**Try it**
Find all lines below containing the string "screenshot" and return them.

**Data for processing**
BEGIN

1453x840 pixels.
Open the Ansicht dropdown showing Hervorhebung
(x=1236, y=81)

END
BEGIN

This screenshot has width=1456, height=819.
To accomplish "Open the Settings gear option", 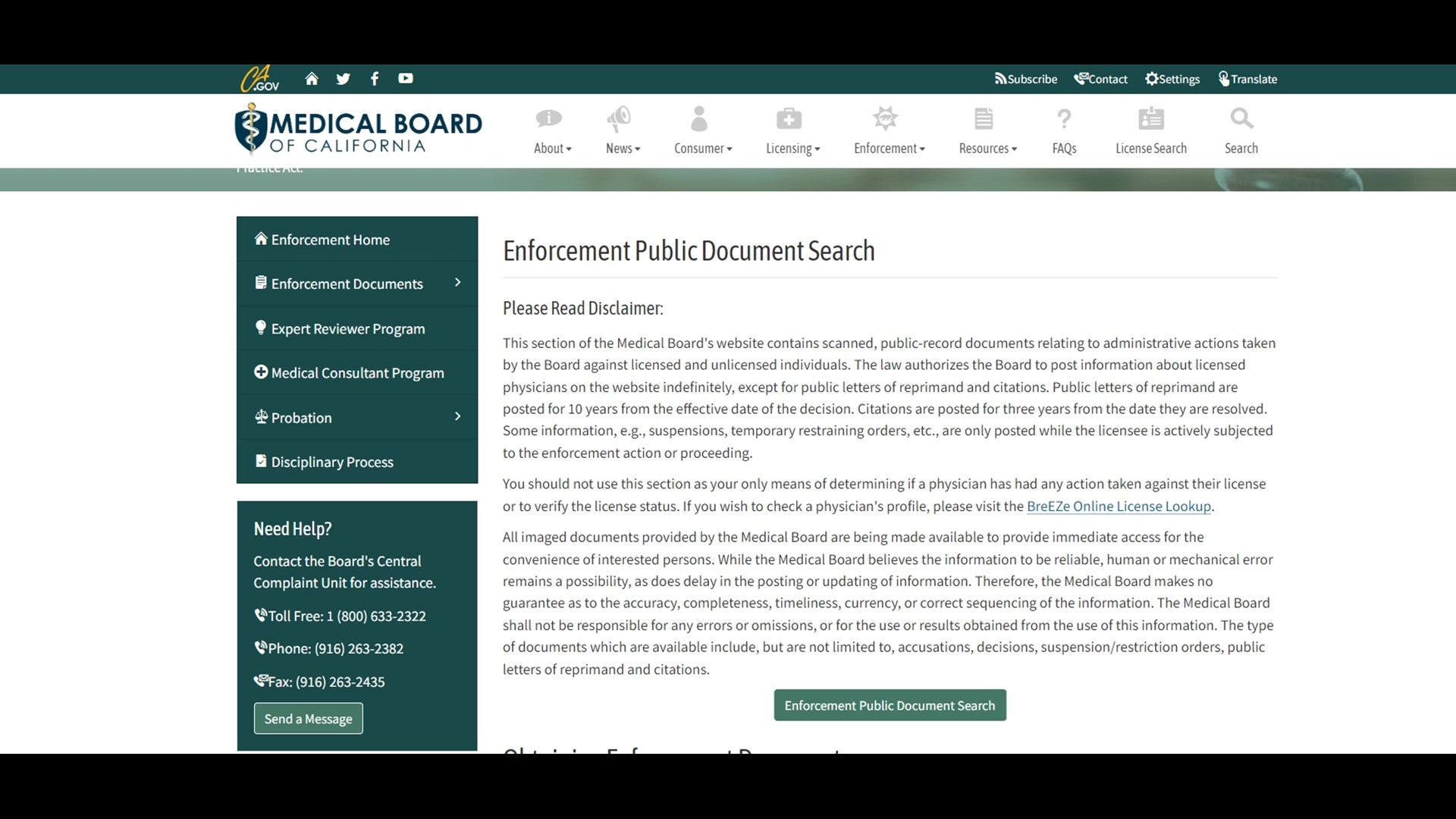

END
BEGIN

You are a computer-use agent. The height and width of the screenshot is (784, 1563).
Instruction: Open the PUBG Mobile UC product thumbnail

END

**Solution to the exercise**
This screenshot has width=1456, height=819.
You are a computer-use agent. The height and width of the screenshot is (784, 1563).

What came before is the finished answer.